Led by principal investigator Peter Lindstrom and co-investigators at LLNL, Alyson Fox and Maya Gokhale, the ComPRESS team will develop capabilities allowing for sufficient data extraction while storing only compressed representations of data. They plan to develop error models and other techniques for accurate error distributions and new hardware compression designs to improve input/output performance. The work will build on zfp, a Lab-developed, open-source, versatile high-speed data compressor capable of dramatically reducing the amount of data for storage or transfer.

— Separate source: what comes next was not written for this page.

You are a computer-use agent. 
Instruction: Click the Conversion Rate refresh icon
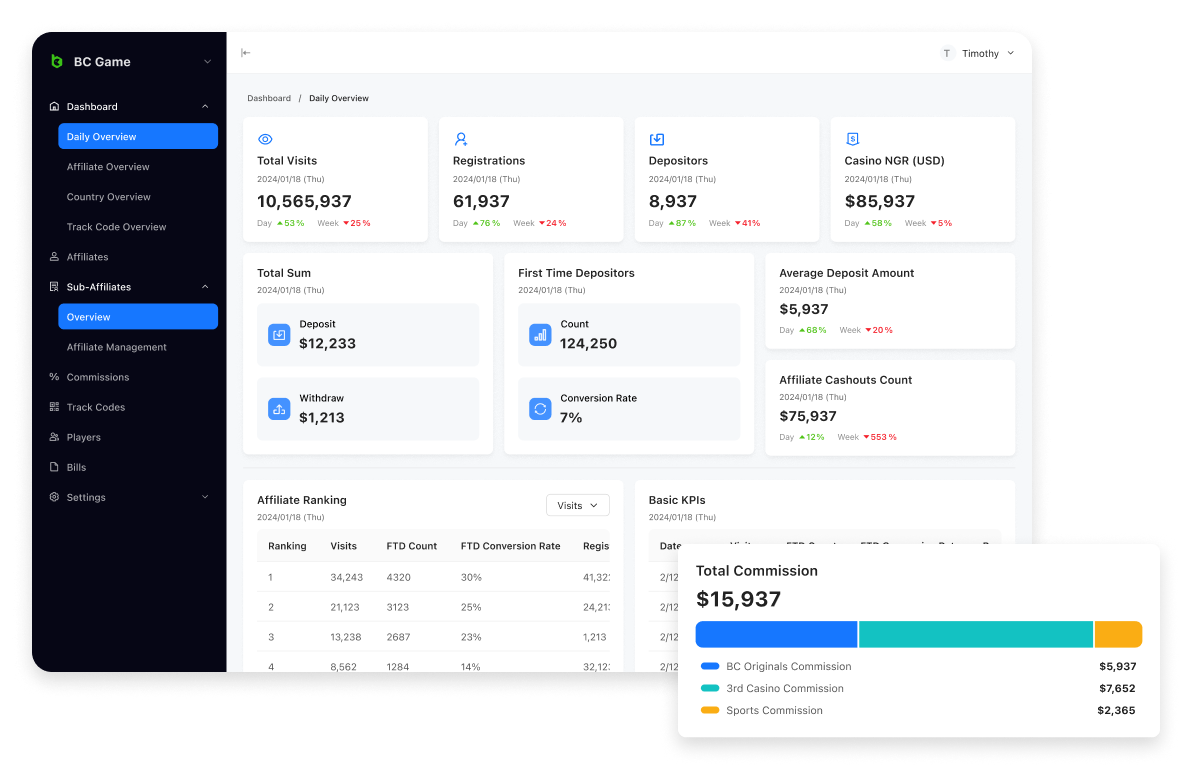pyautogui.click(x=540, y=409)
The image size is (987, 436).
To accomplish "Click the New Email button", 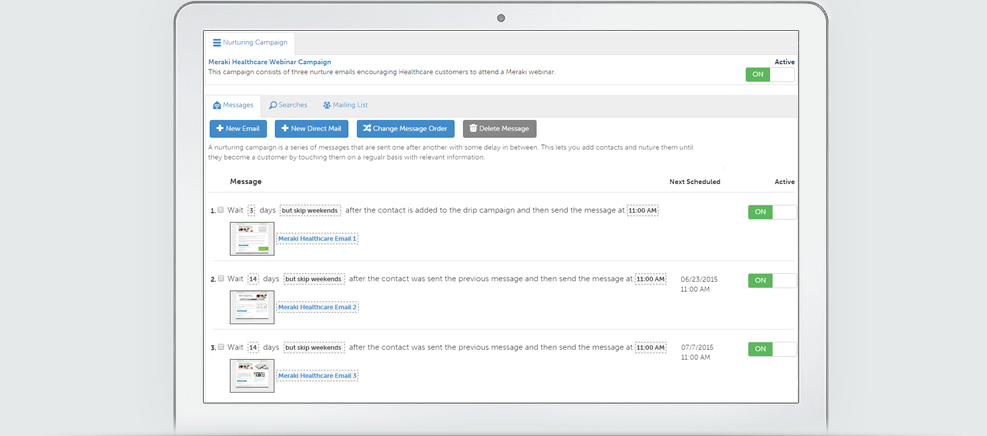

"Scientific progress increasingly relies on acquiring, analyzing, transferring and archiving huge amounts of numerical data generated in computer simulations, observations and experiments," Lindstrom said. "Our project aims to tackle the challenges associated with this data deluge by developing next-generation data compression algorithms that reduce or even discard unimportant information in a controlled manner without adverse impact on scientific conclusions."
In addition to greatly reducing storage and transfer costs, data compression should allow important scientific questions to be answered through the acquisition of higher-resolution data, which, without compression, would vastly exceed current storage and bandwidth capacities, Lindstrom added.
The team anticipates the framework will reduce the amount of data required by 2-3 orders of magnitude and plan to demonstrate the techniques on scientific applications including climate science, seismology, turbulence and fusion.
Managed by the Advanced Scientific Computing Research program within the DOE Office of Science, the newly funded data-reduction projects were evaluated for efficiency, effectiveness and trustworthiness, according to DOE. They cover a wide range of promising data-reduction topics and techniques, including advanced machine learning, large-scale statistical calculations and novel hardware accelerators.